Apesar de ser mais rara do que nos adultos, as crianças também podem ter trombose. No grupo infantil, ela está geralmente associada à presença de câncer, uso de cateteres venosos, cateterização da veia do umbigo, traumas e hospitalização.
É verdade que a maioria das tromboses acontecem durante viagens de avião ou ônibus?
Mito. As viagens em si não são um fator de risco importante para a trombose. Mas, nos voos que durem mais do que seis horas, existe um risco um pouco maior, especialmente para os passageiros que sejam altos ou baixos demais pela relação com os assentos dos aviões. Para prevenir, a hematologista recomenda que: “Tome bastante líquido, evite excesso de álcool e, de vez em quando, dê uma caminhada, ou pelo menos movimente a perna mesmo sentado”.
Apenas idosos podem ter trombose?
Mito! A idade pode ser um fator para um maior risco de trombose, mas não é o único. Vale lembrar que pessoas de qualquer idade podem ter a condição. Há um risco aumentado para pacientes com obesidade, diabetes, hipertensão e alto nível de colesterol.
Pessoas com perfil atlético podem ter trombose?
Sim, podem.

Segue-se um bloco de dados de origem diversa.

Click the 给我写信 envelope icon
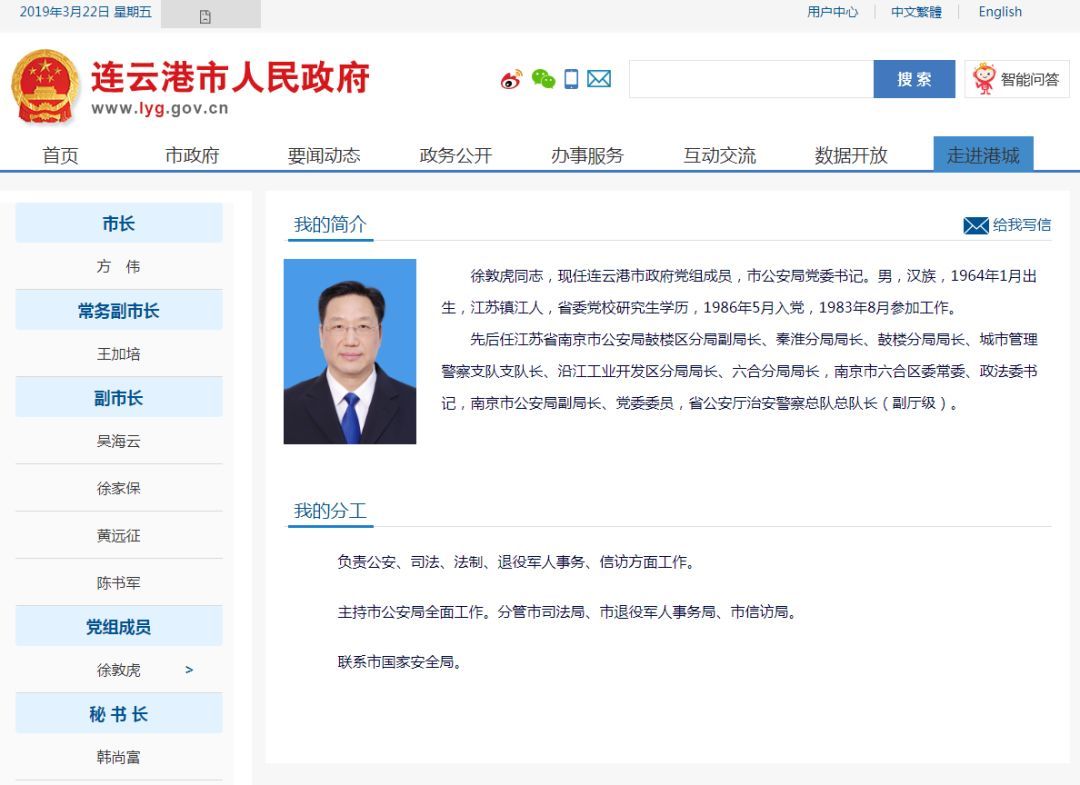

É evidente que quanto melhor o estado físico de saúde de uma pessoa, menores serão as chances de ela ter uma doença. No entanto, existem casos de trombose venosas ligadas à lesões esportivas. Um exemplo foi o que acontecer com a jogadora de tênis americana, Serena Williams, em 2010, que acabou tendo coágulos de sangue no pulmão, levando a uma embolia pulmonar.

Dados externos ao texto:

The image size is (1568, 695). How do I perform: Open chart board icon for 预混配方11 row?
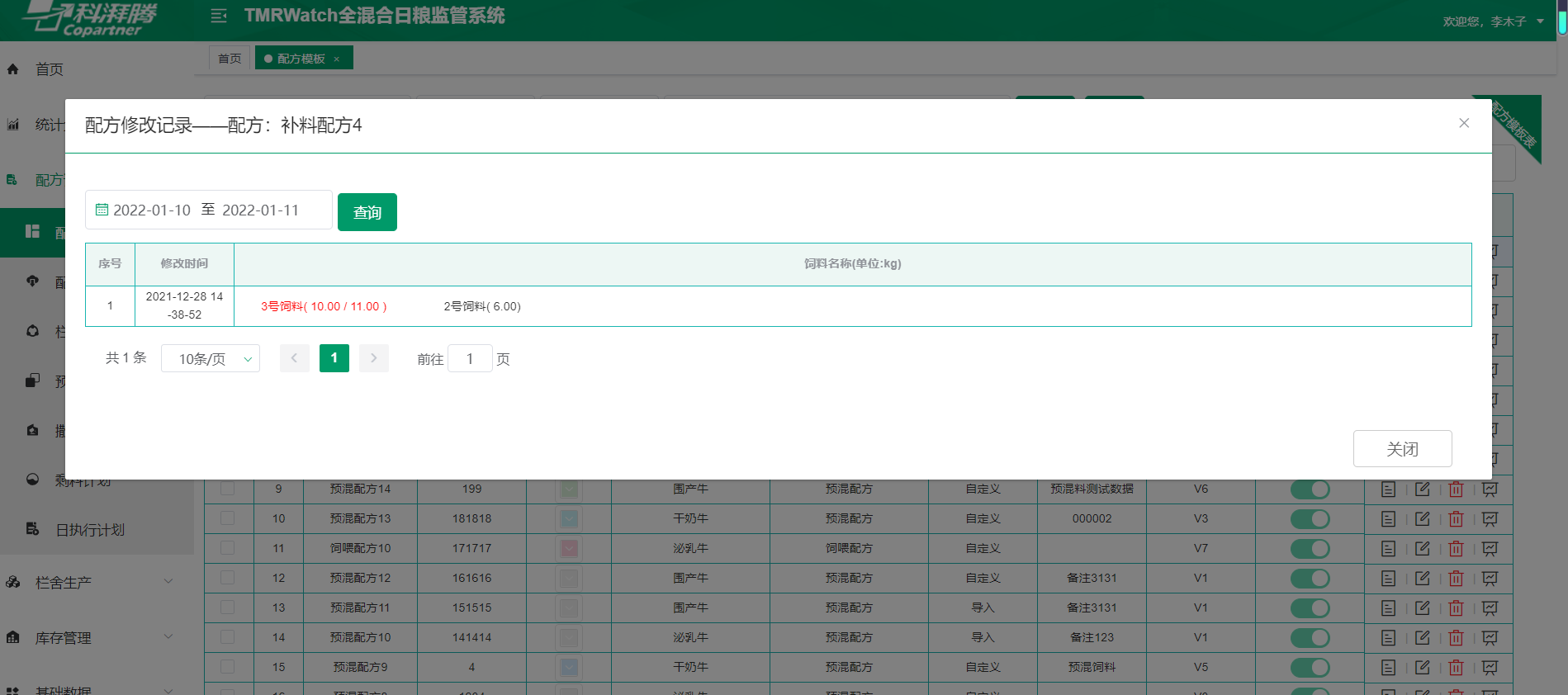pos(1490,608)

Segundo a Dra. Joyce, esse não é um caso raro de se encontrar nos consultórios. “Muitas vezes, eles acham que foi uma trombose espontânea, sem fator de risco nenhum, mas quando a gente investiga com mais cuidado, descobre que ele teve uma lesão ou distensão, seguido de dor e inchaço – que pode ter ocasionado a um trauma no vaso, que levou à trombose venosa”.
Trombose pode causar derrame?
Verdade. O derrame pode ser classificado como a diminuição da passagem de sangue na região do cérebro, causado geralmente por uma trombose arterial. Neste caso, a artéria fica entupida por um trombo e o tecido cerebral passa pelo processo de necrose. “Dependendo do tempo que o paciente demora para conseguir o tratamento, a redução do fluxo sanguíneo na região, potencialmente, prejudicaria a sua recuperação, podendo alterar a fala, ou ocasionar numa paralisia de algum membro ou total”, diz Annichino.
Como prevenir trombose
O primeiro passo é ter bons hábitos de saúde, como praticar exercícios físicos e ter uma alimentação balanceada. Nas tromboses causadas por lesões em exercícios, é muito importante prestar atenção nos locais que possuem dores e inchaços desproporcionais no dia seguinte.
Sempre que o paciente notar algo fora do comum, é muito importante buscar pela ajuda de um médico especialista. “Cirurgias, casos onde o paciente deverá ficar imobilizado, indicação de anticoncepcional com estrogênio e hospitalizações. Esses são alguns casos que vale levantar um questionamento ao médico quanto a esse risco”, finaliza Dra. Joyce.